Reluctantly, I showed her my arm. A healthy dose of Neosporin had reduced the menacing red streaks to faint pink swirls. Even so, my arm was swollen ugly and bruised a greenish purple.

She winced. “Is it still painful?”

“You have no idea.” I pulled down my sleeves and tried to ignore the burning pain from even that light friction.

“Speaking of Matt, have you heard from him lately?” Mom asked.

This was turning out to be the million-dollar question. I shook my head.

“Can't say I'm disappointed. Matt is a boy with . . .”—she bit her lower lip—“bad intentions, I think. The more distance between you two, the better.”

But I would never distance myself from Matt. And Mom knew it.

You could tell by the fear in her eyes.

While my mother supervised a wake, I ate a quick dinner of chicken soup and PB and J at the kitchen table, accidentally dotting my calculus homework with sticky purple spots of jam that I tried in vain to erase. Then I washed the dishes and waited for everyone to file out into the crisp October air, chatting amicably as they stepped into their cars and sped off.

It was my job to clear away the coffee cups and cake crumbs afterward, to refresh the tissue boxes and wipe the bathroom sinks and run the carpet sweeper everywhere, from the Serenity to the Eternity parlors, with a stop in between to dust Paradise. Only when those duties were finished was I free to escape to the prep room.

“Hey, Lil!” Boo said, turning off her radio. “Perfect timing. I was just about to come upstairs and get you.”

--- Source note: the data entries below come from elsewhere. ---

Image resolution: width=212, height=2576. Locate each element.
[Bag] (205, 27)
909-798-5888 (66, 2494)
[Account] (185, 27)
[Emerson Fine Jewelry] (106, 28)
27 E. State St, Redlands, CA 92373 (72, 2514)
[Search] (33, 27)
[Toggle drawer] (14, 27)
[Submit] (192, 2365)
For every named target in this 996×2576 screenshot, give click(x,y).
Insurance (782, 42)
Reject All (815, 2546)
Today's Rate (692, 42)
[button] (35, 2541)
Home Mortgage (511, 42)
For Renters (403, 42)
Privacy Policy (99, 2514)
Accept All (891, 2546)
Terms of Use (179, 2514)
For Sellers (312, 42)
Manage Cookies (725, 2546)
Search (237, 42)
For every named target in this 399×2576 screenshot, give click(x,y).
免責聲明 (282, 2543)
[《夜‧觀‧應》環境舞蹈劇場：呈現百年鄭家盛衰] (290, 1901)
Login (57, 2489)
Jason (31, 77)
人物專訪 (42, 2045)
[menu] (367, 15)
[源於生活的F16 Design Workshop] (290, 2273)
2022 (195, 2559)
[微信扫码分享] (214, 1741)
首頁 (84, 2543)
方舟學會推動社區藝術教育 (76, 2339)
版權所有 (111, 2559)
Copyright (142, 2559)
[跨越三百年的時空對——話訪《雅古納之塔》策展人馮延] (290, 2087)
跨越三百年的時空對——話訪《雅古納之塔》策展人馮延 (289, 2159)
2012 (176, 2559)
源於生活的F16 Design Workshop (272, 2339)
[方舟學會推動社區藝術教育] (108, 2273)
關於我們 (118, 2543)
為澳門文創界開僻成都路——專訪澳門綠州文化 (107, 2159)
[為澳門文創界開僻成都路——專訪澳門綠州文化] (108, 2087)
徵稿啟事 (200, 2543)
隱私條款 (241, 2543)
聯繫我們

Boo had come straight from working in the hair
salon, so she was still in her professional clothes: a red faux-leather miniskirt, black fishnet stockings, and fabulous studded suede boots. Her blond hair had been tinted purple at the ends to match the amethyst stud in her nose. It kind of clashed with the red, but I liked that, and the
K
in
Karma
that peeked out from the cleavage of her white blouse.

“I did what I could. It wasn't easy.” Boo waved to Erin, stretched out on the steel table, her autopsy incisions neatly sewed. She was so thoroughly preserved in formaldehyde that her corpse emitted the slightly vinegary smell reminiscent of those fetal pig dissections we did in bio. It burned the insides of my nostrils.

It was odd to see Erin this plasticized and defenseless, her newly washed red hair in a halo around her vacant face, her mouth glued into a pleasant smile. On closer examination, I noticed her inner thighs were riddled with scars, as were her waist and breasts.